AIM OF THE EXERCISE: Leave out the pictures, and retype the remaining data exactly.

DATA SHOWN section start

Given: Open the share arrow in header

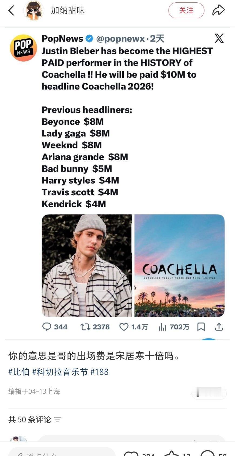Looking at the screenshot, I should click(218, 11).
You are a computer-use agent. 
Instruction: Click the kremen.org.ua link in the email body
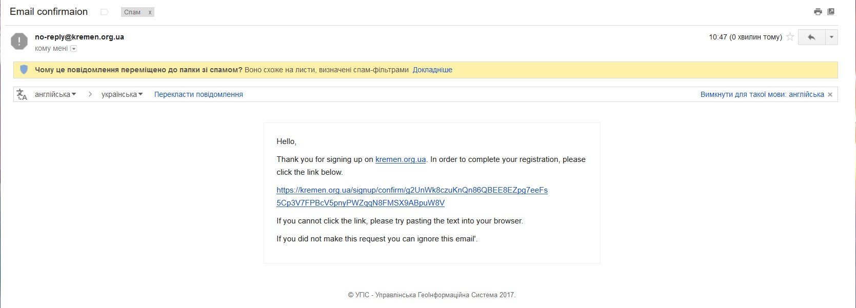coord(401,159)
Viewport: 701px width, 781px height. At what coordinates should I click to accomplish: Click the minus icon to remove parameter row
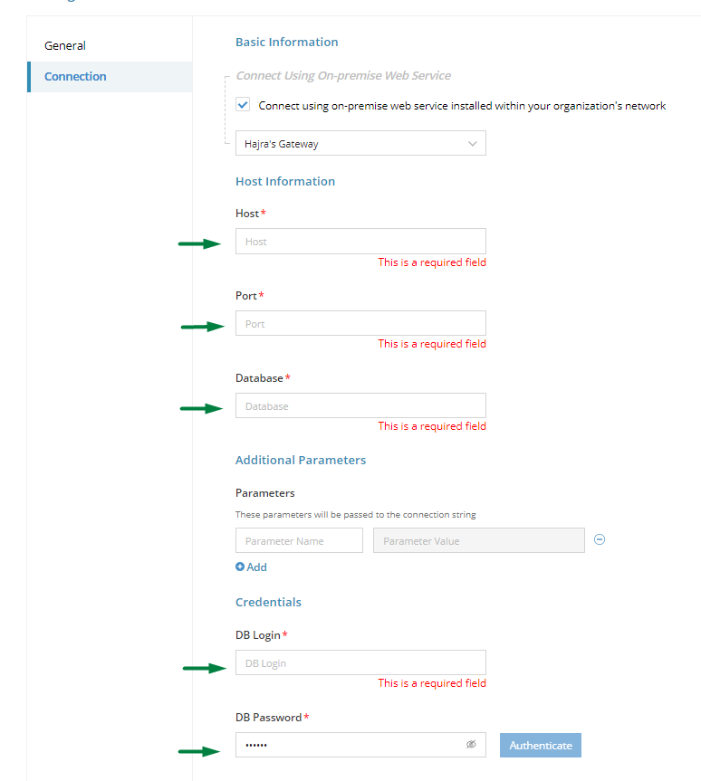tap(600, 539)
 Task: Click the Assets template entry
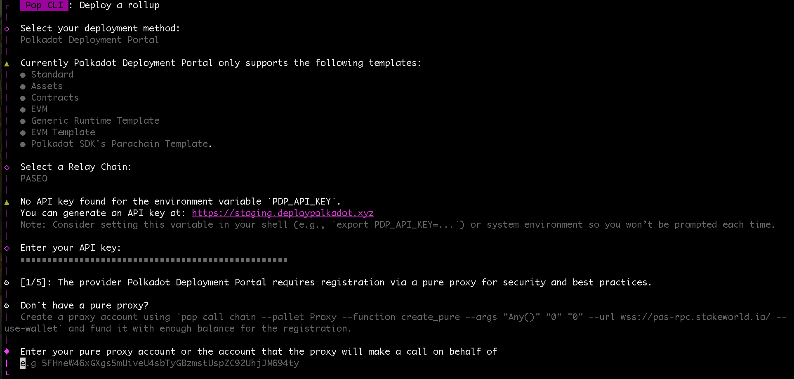[47, 86]
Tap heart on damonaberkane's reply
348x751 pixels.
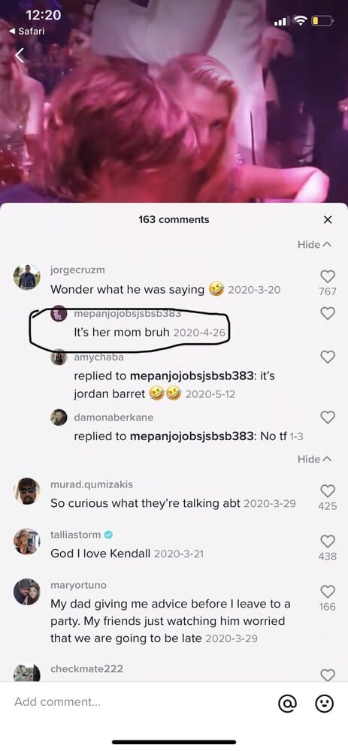coord(328,417)
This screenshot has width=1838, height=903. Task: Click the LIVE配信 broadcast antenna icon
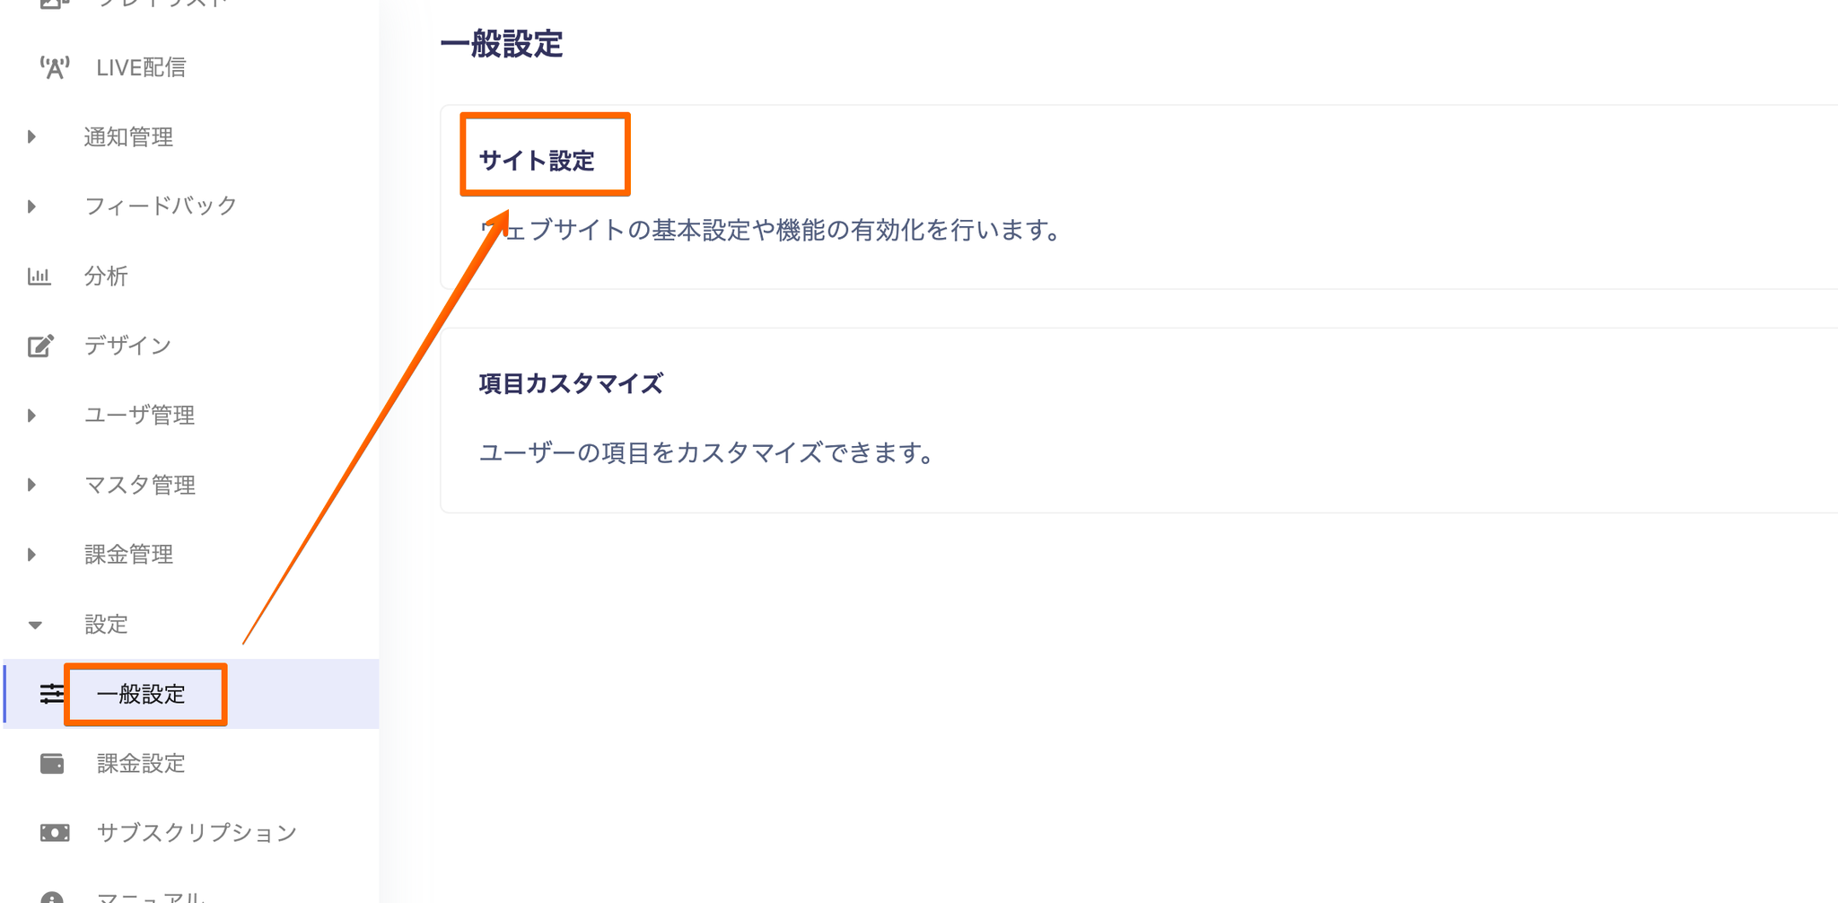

DATA SHOWN section end

EXERCISE SOLUTION:
Given: Open the share arrow in header

Looking at the screenshot, I should click(218, 11).
You are a computer-use agent. 
Instruction: Click the kremen.org.ua link in the email body
coord(401,159)
Viewport: 701px width, 781px height. At what coordinates should I click to accomplish: Click the minus icon to remove parameter row
tap(600, 539)
 Task: Click the Assets template entry
[47, 86]
Tap heart on damonaberkane's reply
348x751 pixels.
coord(328,417)
This screenshot has width=1838, height=903. Task: Click the LIVE配信 broadcast antenna icon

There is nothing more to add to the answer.